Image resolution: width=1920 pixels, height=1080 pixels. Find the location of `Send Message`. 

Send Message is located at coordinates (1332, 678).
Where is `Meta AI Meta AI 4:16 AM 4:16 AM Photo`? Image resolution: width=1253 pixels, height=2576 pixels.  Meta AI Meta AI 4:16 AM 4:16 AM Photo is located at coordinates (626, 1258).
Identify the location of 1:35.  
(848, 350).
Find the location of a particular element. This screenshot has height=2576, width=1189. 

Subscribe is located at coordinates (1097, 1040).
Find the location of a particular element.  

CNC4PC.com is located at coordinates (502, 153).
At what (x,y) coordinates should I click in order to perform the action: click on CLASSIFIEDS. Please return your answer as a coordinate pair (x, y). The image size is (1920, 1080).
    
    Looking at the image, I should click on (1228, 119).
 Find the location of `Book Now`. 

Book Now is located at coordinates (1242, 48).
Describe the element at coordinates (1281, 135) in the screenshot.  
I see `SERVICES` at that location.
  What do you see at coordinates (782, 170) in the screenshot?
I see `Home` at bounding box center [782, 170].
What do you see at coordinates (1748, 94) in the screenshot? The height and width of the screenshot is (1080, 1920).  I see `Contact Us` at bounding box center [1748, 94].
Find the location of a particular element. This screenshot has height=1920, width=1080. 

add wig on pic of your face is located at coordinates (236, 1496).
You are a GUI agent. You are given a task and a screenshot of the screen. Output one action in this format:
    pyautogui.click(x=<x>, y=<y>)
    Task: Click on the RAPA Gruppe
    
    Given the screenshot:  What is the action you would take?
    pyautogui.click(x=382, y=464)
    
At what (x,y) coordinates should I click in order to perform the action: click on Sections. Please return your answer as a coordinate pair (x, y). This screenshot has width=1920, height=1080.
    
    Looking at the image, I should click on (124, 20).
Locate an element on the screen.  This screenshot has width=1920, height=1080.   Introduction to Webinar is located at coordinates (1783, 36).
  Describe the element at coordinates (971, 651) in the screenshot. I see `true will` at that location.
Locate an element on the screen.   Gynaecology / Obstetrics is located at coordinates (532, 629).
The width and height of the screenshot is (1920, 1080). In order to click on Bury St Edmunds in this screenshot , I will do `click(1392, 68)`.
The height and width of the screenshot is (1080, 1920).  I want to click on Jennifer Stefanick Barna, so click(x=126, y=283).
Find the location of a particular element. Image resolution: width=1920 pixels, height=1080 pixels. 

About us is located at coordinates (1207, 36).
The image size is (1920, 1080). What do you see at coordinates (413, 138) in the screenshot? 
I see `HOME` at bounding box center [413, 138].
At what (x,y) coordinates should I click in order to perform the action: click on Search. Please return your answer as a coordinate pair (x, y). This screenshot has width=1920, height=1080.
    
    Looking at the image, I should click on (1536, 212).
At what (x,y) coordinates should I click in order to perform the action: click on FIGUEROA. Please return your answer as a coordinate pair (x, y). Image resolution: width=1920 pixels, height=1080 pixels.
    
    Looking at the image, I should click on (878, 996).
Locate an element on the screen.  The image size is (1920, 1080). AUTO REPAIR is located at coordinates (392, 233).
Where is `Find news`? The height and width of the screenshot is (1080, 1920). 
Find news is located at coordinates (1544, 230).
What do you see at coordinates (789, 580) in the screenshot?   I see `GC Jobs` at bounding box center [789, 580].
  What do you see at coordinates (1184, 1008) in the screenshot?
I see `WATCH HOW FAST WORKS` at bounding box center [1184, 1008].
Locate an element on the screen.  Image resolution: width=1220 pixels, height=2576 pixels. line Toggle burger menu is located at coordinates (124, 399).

| OBJECTIVE |
Copy the lines of data above verbatim, starting at the line containing "The image size is (1920, 1080). What" and ending at the line containing "What do you see at coordinates (789, 580)".

| TASK SOLUTION |
The image size is (1920, 1080). What do you see at coordinates (413, 138) in the screenshot? 
I see `HOME` at bounding box center [413, 138].
At what (x,y) coordinates should I click in order to perform the action: click on Search. Please return your answer as a coordinate pair (x, y). This screenshot has width=1920, height=1080.
    
    Looking at the image, I should click on (1536, 212).
At what (x,y) coordinates should I click in order to perform the action: click on FIGUEROA. Please return your answer as a coordinate pair (x, y). Image resolution: width=1920 pixels, height=1080 pixels.
    
    Looking at the image, I should click on (878, 996).
Locate an element on the screen.  The image size is (1920, 1080). AUTO REPAIR is located at coordinates (392, 233).
Where is `Find news`? The height and width of the screenshot is (1080, 1920). 
Find news is located at coordinates (1544, 230).
What do you see at coordinates (789, 580) in the screenshot?   I see `GC Jobs` at bounding box center [789, 580].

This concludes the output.